Is your mobile phone spying on you?

Your bank and your credit card provider have put lot of time and effort into protecting your online banking passwords, your online card payment details and the PIN of your card.

However, there are some neat ways to side-step security features by hijacking the phone’s sensors to listen in while you type. In this article we look at such attacks and the impact of current research to deal with this vulnerability.

Work by Maryam Mehrnezhad and Ehsan Toreini at Newcastle University shows that malware embedded in a web page accessed by a mobile browser can detect your passwords / PIN using the mobile phone accelerometer data. As we’ll see, the impact of this research is wide-ranging: the vulnerability has been reported to W3C and browser vendors, who have responded by restricting access to this data.

Side-channel attack

A side-channel attack is not concerned with trying to attack a system directly, eg by brute force cracking of passwords. Instead, it uses extra information connected with the physical system, which inadvertently provides the attacker with the information they need. Work at Wichita State University and at University of Illinois has shown that the accelerometers in a smartwatch could be used to detect your PIN when you enter it into a PIN pad such as at an ATM or Chip & PIN terminal. So if you have a smartwatch wear it on your left hand, if you enter your PIN with your right hand.

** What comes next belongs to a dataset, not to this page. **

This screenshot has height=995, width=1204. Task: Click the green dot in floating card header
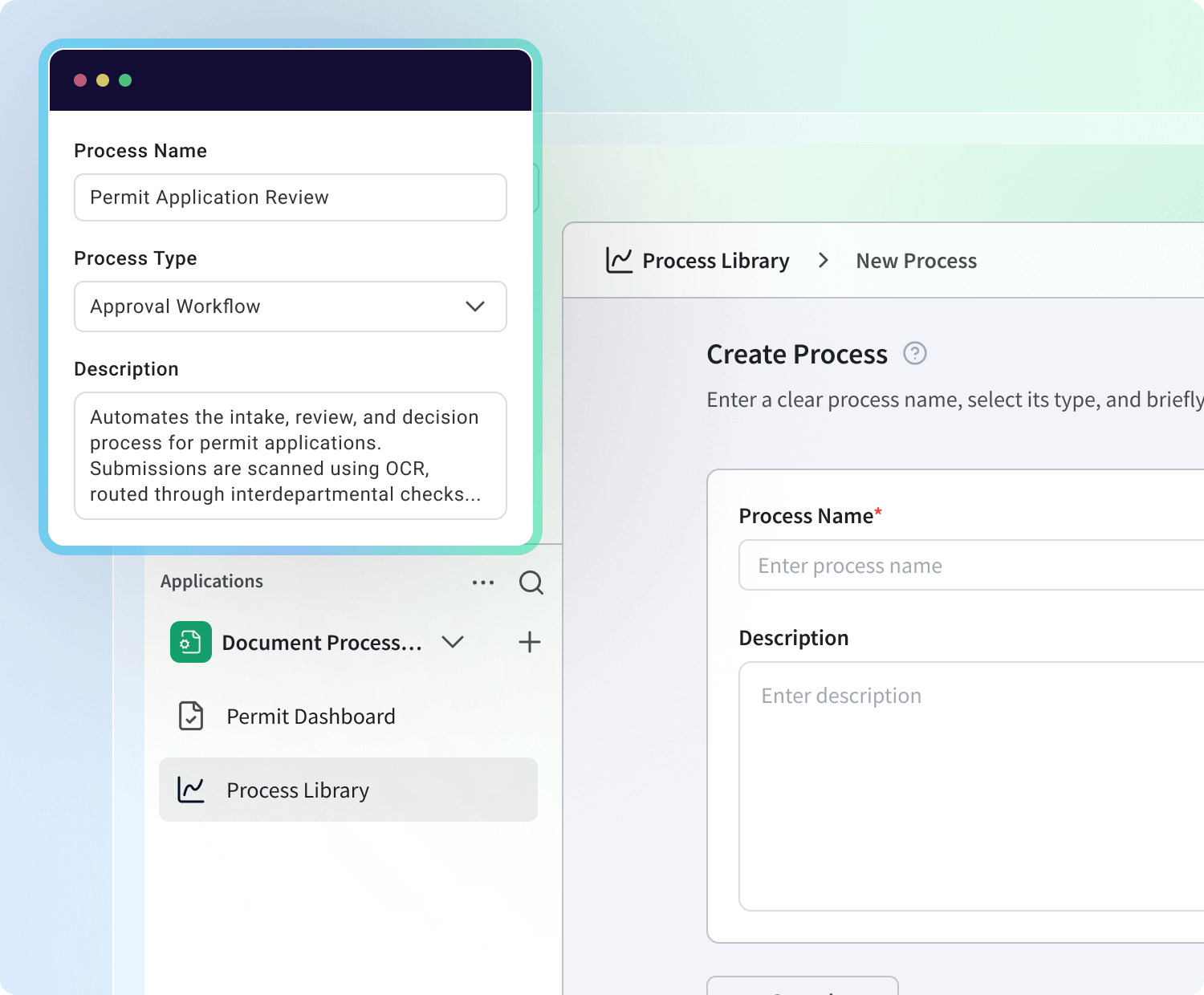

Smartwatches and fitness apps make use of sensors to improve the user experience, by tracking training runs or simply providing more responsive games. The problem is, these sensors such as GPS, camera, microphone and gyroscope, provide an app that is running on the device with side-channel information: such an app could log when a call is being made, where the user is and whether they are moving or stationary, and even work out what PIN number or password is being typed on the device. Add to this the NFC (near field communication) sensors that are present on many modern mobile phones, and we can see that an app with access to this data will be able to read any bank card that is near the phone (for example, kept in the same bag or wallet).

From apps to mobile browsers

This type of attack has been known about for years, and has been unsolved partly because of the complexity of the problem but also because of the low risk of an attack: the user must intentionally download and install the malicious app, and give it permission to use the phone’s sensors. Instances of this attack will trick the user into doing this by posing as a free game app which requires access to the data. However, app stores such as Apple’s App Store or the Google Play Store do have a screening program which would prevent the distribution of an app that is found to contain malicious content.

Research shows that the sensor attack is spreading from apps to mobile browsers, where the controls have been much looser. In-browser access to sensors such as GPS, light, motion and orientation is permitted in JavaScript code: so, motion and orientation data can be available without any user permission. The Newcastle team demonstrated that a remote attacker can learn a user’s touch actions (tap, scroll, hold, zoom) and PINs based on reading motion and orientation sensor data through embedded Javascript in a web page, without any app installation or user permission. For some mobile devices and browsers, the attack is effective even if the malicious web page is open in an inactive tab, when the browser is minimised or when the screen is locked.

Action taken

Following responsible disclosure practices, the Newcastle team informed W3C and browser vendors in private of these findings. Accordingly, W3C acknowledged the problem, and a new version of the specification has been drafted with reference to this research.

All major mobile browser vendors, including Google Chrome, Mozilla Firefox, Apple Safari and Opera, have acknowledged the problem. Starting from version 46 (released in April 2016), Firefox restricts JavaScript access to motion and orientation sensors to only top-level documents and the same-origin iframe. In the latest Apple Security Updates for iOS 9.3 (released in March 2016), Safari took a similar countermeasure by:

suspending the availability of this [motion and orientation] data when the web view is hidden.

Both patches acknowledge the contributions by the Newcastle research team.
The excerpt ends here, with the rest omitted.